→ **PROMPT**:
Your answer should be one number: the count of lines below that contain "badge".

→ **DATASET EXCERPTS**:
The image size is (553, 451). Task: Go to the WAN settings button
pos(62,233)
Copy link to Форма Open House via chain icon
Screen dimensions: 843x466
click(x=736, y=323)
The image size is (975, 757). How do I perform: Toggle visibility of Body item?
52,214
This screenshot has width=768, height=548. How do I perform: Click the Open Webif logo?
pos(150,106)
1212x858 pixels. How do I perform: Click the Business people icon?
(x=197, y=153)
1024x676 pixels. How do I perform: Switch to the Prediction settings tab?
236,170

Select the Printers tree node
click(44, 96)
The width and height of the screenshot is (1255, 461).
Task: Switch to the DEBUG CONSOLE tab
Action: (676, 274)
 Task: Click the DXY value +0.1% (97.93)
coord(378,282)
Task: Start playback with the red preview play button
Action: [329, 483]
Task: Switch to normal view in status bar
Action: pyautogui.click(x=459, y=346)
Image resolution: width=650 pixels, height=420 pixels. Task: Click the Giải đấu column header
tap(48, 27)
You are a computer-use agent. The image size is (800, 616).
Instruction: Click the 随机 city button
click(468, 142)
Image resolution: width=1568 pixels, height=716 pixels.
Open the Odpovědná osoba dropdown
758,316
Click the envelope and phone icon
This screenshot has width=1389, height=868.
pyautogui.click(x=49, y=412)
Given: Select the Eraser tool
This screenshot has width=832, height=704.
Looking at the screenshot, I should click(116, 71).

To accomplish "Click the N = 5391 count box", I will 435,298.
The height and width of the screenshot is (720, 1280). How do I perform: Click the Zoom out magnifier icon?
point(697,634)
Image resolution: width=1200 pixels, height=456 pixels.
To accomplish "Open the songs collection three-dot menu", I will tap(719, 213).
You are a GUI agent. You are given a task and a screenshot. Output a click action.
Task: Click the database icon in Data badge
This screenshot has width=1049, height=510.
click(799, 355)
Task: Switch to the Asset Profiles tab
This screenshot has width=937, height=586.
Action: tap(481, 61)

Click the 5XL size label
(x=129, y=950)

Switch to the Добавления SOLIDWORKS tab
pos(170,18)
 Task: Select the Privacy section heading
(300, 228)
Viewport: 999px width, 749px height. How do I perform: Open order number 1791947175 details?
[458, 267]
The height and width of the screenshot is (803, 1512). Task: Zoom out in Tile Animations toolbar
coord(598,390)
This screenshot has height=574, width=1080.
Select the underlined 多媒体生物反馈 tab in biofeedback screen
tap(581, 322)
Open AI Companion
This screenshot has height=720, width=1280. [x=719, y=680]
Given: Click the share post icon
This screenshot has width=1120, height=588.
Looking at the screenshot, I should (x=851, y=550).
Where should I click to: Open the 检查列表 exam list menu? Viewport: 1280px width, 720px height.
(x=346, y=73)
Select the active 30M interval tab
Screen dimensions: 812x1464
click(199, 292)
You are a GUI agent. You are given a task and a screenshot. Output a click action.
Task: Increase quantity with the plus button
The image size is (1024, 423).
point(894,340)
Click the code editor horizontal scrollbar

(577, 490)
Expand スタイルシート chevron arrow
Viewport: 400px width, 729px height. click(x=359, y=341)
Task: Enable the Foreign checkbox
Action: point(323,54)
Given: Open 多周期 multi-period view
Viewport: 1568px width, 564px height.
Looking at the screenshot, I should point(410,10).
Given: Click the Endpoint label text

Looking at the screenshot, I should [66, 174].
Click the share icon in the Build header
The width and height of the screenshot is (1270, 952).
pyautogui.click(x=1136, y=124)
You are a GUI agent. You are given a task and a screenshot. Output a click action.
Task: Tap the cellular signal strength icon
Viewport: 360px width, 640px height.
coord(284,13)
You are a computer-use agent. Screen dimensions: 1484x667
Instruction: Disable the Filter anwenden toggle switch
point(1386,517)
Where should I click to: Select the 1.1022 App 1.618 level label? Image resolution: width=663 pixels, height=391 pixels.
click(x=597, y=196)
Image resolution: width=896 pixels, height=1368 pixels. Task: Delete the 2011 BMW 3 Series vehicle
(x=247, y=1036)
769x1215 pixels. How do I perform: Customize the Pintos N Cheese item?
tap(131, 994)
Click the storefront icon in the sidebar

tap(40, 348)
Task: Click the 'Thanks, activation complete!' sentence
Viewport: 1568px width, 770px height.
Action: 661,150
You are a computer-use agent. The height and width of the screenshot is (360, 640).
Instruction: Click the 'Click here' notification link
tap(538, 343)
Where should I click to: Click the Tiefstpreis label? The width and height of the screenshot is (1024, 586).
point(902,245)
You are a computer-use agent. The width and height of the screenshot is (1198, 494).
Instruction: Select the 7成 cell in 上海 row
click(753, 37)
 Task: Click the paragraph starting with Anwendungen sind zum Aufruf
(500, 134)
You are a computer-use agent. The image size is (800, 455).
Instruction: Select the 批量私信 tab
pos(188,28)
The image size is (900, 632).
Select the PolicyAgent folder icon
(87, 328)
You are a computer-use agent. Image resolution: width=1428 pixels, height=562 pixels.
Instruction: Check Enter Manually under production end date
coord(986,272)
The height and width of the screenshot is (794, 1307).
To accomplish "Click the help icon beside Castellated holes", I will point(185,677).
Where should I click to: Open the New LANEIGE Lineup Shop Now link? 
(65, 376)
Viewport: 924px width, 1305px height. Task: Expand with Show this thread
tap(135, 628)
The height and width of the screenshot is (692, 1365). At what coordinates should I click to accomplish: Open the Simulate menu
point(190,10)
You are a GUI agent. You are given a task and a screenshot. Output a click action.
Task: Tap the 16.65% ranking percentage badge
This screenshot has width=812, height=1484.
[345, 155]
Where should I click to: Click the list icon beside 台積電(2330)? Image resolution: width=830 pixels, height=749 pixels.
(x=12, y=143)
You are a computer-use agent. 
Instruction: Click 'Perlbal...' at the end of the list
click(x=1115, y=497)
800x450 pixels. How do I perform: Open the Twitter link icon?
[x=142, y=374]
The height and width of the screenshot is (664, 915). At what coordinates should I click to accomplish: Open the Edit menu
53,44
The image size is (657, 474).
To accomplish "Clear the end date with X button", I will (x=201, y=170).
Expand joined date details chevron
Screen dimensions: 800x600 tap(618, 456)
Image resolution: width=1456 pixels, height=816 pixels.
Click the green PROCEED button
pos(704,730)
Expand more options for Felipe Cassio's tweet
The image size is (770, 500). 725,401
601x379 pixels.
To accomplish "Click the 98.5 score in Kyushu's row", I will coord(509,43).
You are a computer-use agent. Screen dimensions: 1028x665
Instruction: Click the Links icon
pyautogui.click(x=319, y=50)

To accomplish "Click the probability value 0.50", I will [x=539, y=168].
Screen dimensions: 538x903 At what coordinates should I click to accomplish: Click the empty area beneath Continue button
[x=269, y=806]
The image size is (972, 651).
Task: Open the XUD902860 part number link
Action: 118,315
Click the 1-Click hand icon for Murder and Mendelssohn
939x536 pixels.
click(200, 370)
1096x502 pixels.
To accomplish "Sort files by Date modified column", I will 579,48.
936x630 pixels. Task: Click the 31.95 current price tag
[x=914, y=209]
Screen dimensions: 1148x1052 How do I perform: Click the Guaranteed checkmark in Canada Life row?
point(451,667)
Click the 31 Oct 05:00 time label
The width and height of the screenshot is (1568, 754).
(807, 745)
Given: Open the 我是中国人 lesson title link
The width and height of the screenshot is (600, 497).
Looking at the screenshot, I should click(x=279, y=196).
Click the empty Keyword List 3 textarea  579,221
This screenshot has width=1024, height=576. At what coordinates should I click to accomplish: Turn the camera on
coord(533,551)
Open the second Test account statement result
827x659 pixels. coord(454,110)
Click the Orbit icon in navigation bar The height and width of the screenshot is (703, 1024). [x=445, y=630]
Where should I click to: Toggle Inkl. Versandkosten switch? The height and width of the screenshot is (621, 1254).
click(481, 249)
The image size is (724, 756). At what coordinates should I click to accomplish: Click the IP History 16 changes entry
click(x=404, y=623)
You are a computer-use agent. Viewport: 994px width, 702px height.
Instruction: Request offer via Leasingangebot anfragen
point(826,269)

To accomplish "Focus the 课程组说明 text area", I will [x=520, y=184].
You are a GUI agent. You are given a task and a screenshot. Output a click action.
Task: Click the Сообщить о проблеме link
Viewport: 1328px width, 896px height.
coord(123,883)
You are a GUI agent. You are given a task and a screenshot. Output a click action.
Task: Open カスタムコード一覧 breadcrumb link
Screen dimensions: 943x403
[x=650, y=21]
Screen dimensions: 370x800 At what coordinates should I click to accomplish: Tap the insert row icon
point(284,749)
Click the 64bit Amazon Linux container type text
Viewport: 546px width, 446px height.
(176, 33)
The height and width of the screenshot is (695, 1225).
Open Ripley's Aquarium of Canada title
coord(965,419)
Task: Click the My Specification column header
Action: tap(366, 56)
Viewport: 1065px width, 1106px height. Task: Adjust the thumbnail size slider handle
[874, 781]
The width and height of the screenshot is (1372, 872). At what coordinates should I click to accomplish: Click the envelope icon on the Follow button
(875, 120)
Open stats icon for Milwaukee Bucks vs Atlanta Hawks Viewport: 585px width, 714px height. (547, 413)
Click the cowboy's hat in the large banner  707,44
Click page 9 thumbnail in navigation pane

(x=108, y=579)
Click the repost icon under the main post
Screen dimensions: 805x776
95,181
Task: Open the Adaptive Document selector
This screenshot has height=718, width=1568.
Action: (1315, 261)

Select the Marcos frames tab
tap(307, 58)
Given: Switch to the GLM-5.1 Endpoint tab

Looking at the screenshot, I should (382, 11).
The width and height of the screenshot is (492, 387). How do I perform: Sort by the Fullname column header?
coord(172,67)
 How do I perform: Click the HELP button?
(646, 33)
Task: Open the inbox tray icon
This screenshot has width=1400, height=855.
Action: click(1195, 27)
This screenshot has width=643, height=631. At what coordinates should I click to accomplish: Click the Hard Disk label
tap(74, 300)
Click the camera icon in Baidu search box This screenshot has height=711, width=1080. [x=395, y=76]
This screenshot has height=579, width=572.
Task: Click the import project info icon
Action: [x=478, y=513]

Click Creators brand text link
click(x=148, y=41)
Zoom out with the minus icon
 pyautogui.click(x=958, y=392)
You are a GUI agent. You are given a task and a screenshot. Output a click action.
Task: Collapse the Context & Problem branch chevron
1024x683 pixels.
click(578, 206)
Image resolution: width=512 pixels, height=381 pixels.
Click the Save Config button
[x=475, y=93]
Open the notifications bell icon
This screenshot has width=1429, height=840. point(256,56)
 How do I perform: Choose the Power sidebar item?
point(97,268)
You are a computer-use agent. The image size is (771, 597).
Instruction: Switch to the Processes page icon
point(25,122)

→ **RESPONSE BELOW**:
2